Ce poème est composé de 3 quatrains en octosyllabes, vers traditionnel du Moyen-Age
utilisé encore au XIXème siècle pour la poésie lyrique. Son absence de ponctuation, voulu par Apollinaire, lui fait rejoindre la modernité poétique. Le fait de célébrer l’art et l’imaginaire au moyen d’éléments du quotidien ou de personnages souvent exclus de la société inscrit aussi ce texte au sein de la modernité poétique. L’absence de ponctuation et le fait que l’octosyllabe, contrairement à l’alexandrin, n’a à obéir à aucune règle de césure, confèrent une plus grande liberté d’écriture au poète. On note une alternance de rimes féminines (grises=e muet) ou masculines (devant= consonne).

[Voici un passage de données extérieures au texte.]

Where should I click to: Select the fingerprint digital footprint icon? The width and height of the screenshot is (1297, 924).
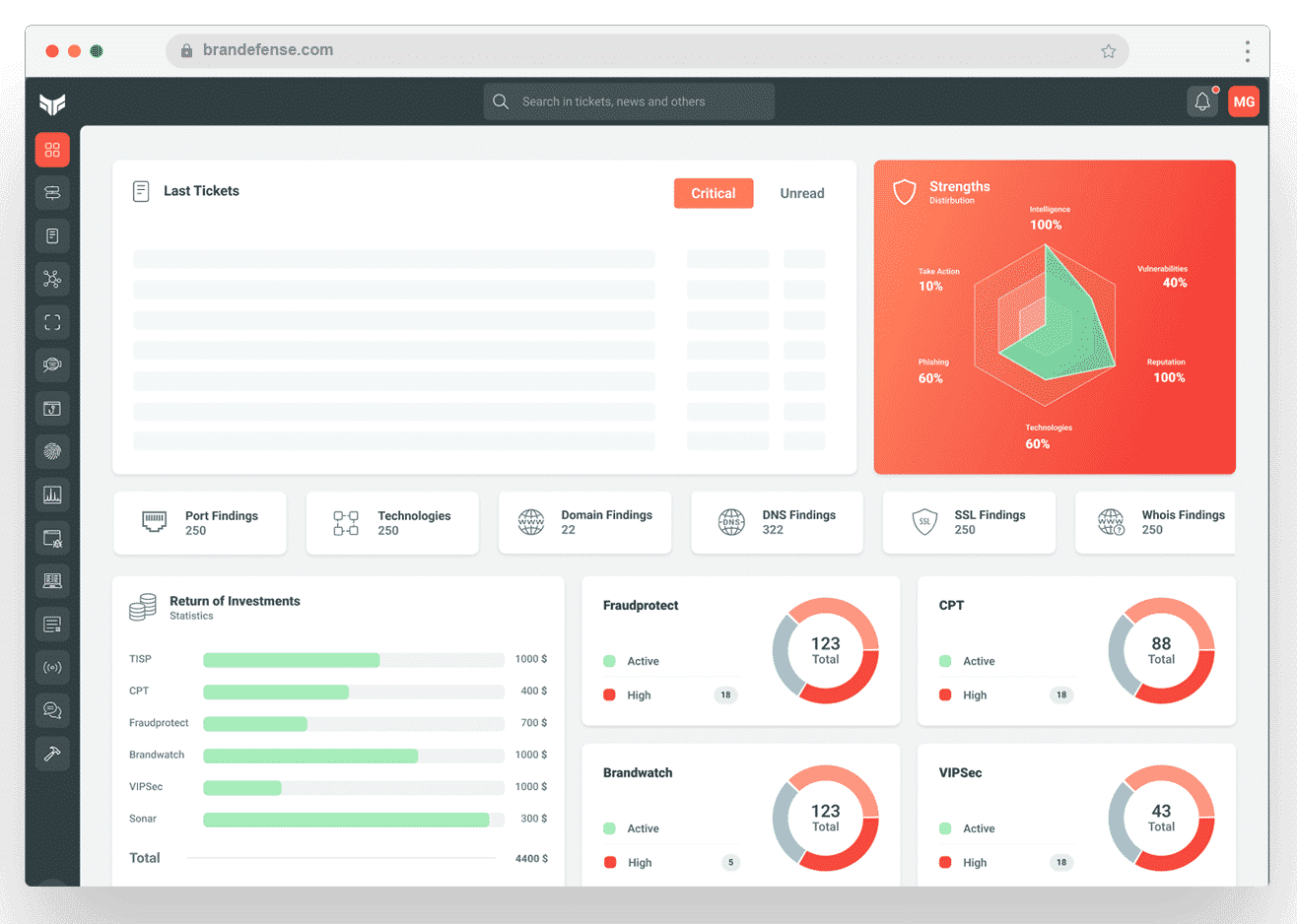pos(51,451)
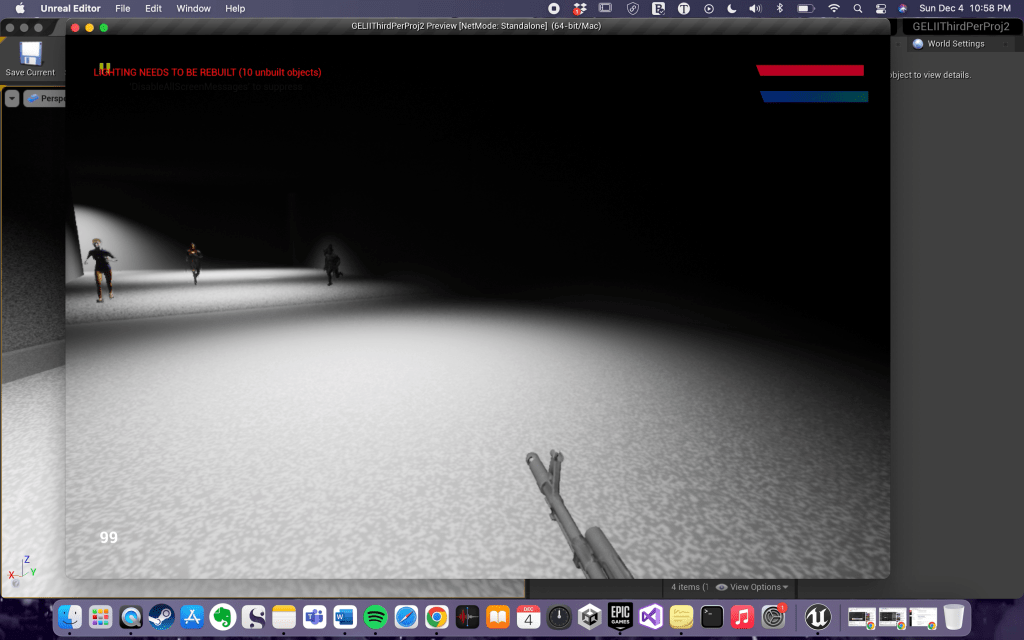Viewport: 1024px width, 640px height.
Task: Toggle the Do Not Disturb moon icon
Action: [731, 8]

Le titre lui-même est évocateur : il vient de l’italien saltare = sauter et banco =l’estrade : on a donc bien affaire à des artistes de foire. Projet de lecture : nous verrons comment Apollinaire fait la louange du monde des saltimbanques et quelle valeur symbolique il lui accorde. Les mouvements du texte : 1ère strophe : on a une vision panoramique des baladins qui passent dans la plaine 2ème strophe : liée à la 1ère par la conjonction de coordination « et » : plan moyen : on voit les enfants, « les autres » et les arbres 3ème strophe : gros plan : sur les accessoires multiformes et colorés des saltimbanques et les deux animaux sauvages que sont l’ours et le singe De plus, la prosodie (accentuation et intonation des mots) confère au passage des saltimbanques un côté agréable et rapide. Dès le début du poème, on remarque que le lexique employé est usuel : « villages, arbres, jardins, plaine… », le seul mot plus complexe et désuet étant « huis » au vers 2 que l’on retrouve dans l’expression « procès à huis clos » qui signifie « procès sans témoin ». Ceci signifie donc quelque chose de fermé et ceci renvoie à l’idée que les saltimbanques trouvent porte close dans les villages qu’ils traversent. Dès le premier vers la notion d’errance est présente : Apollinaire met en scène les gens du voyage et leur cortège par le biais de :
Verbes de mouvement : s’éloignent, s’en vont, suivent respectivement vers 2, 5 et 6.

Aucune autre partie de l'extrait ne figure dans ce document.